O & # 39; Rourke said he realized that any solution would have to be accessible between departments and states, able to interact with anyone, from Illinois to California, to Indiana or New York.

"If we do not resolve identity as a key layer that these distinct use cases, such as the register of title deeds or the register of health care providers, would be at the top, we would essentially risk building digital islands instead. of islands government departments, "he said. "The theme of both these challenges was portability and interoperability".

Morris said that one of the values ​​of this tool is that users do not have to rely on the other to "attest" on their behalf in order to access the ledger of personal information saved on the blockchain. It gives the user more control over their information.

He stressed that one of the challenges that ensues is that not everyone can manage their digital key – some do not want to, and some, like children, can not legally. And others may not have a smartphone to store a key on. This requires building a user experience for all levels of technical skill.

"We have a finished product, a finished beta, which we are working on proof-of-concept and on smaller pilots," said Morris. "From the start of next year, we will have a complete production ready system for each customer to start and use immediately."

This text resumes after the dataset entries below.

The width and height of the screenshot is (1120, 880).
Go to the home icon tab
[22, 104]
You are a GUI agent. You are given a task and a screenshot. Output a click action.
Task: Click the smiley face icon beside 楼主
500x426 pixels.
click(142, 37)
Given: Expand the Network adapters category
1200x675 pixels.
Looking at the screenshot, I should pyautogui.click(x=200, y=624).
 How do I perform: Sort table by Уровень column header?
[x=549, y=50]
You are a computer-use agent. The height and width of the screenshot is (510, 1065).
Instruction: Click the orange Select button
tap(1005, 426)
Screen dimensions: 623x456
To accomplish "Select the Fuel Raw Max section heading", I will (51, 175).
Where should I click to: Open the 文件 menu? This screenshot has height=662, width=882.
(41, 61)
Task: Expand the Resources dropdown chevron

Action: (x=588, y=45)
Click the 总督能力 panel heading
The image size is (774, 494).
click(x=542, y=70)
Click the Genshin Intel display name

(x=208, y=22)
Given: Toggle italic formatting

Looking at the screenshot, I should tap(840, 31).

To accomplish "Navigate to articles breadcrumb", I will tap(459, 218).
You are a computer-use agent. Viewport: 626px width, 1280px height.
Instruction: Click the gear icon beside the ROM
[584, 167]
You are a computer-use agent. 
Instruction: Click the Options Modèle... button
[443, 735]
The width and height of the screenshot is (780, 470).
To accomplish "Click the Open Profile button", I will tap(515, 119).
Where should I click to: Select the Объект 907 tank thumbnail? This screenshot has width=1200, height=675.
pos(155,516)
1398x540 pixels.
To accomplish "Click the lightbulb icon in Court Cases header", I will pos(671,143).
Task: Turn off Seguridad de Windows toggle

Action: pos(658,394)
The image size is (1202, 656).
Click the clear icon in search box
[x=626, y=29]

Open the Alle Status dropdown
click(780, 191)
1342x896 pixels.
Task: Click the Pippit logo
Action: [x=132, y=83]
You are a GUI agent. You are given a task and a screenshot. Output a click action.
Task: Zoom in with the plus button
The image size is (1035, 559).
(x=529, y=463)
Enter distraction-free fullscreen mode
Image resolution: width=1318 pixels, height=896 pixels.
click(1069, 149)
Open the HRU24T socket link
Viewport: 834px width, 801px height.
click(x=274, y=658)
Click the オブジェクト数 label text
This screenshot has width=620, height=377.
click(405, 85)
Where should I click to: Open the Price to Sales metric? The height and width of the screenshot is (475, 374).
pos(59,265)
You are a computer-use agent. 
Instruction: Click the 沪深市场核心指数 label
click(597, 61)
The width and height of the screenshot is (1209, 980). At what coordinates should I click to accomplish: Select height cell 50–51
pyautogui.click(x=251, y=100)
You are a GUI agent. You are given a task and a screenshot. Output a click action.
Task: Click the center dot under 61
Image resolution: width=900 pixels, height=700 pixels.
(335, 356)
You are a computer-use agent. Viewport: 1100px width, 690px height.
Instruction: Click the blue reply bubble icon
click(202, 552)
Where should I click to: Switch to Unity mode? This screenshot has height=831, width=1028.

After these pilots with public and private partners, Morris said, Attest plans to put its digital wallet in the hands of more end users in 2019. Later this year, he hopes to launch a software-as-a-service to help governments quickly order which APIs can connect to the wallet.

Attest is not the first to explore the concept of blockchain identity management – Morris has appointed Sovrin and Uport as industry peers – but works with them on a daily basis, both to build on their innovations and to avoid their market share.

"Interoperability is so fundamental to build a foundation for these protocols … because it is in our best interest and in the interest of our customers and anyone who uses these technologies," he said.

Morris noted that blockchain innovators sometimes anticipate themselves by talking about what is possible as opposed to the upcoming, so they expect that the next few months will result in more work than announcements.

"We'll be pretty quiet from here on until we can prove that people are using this significantly," he said. "We want to show how people use it rather than how they could".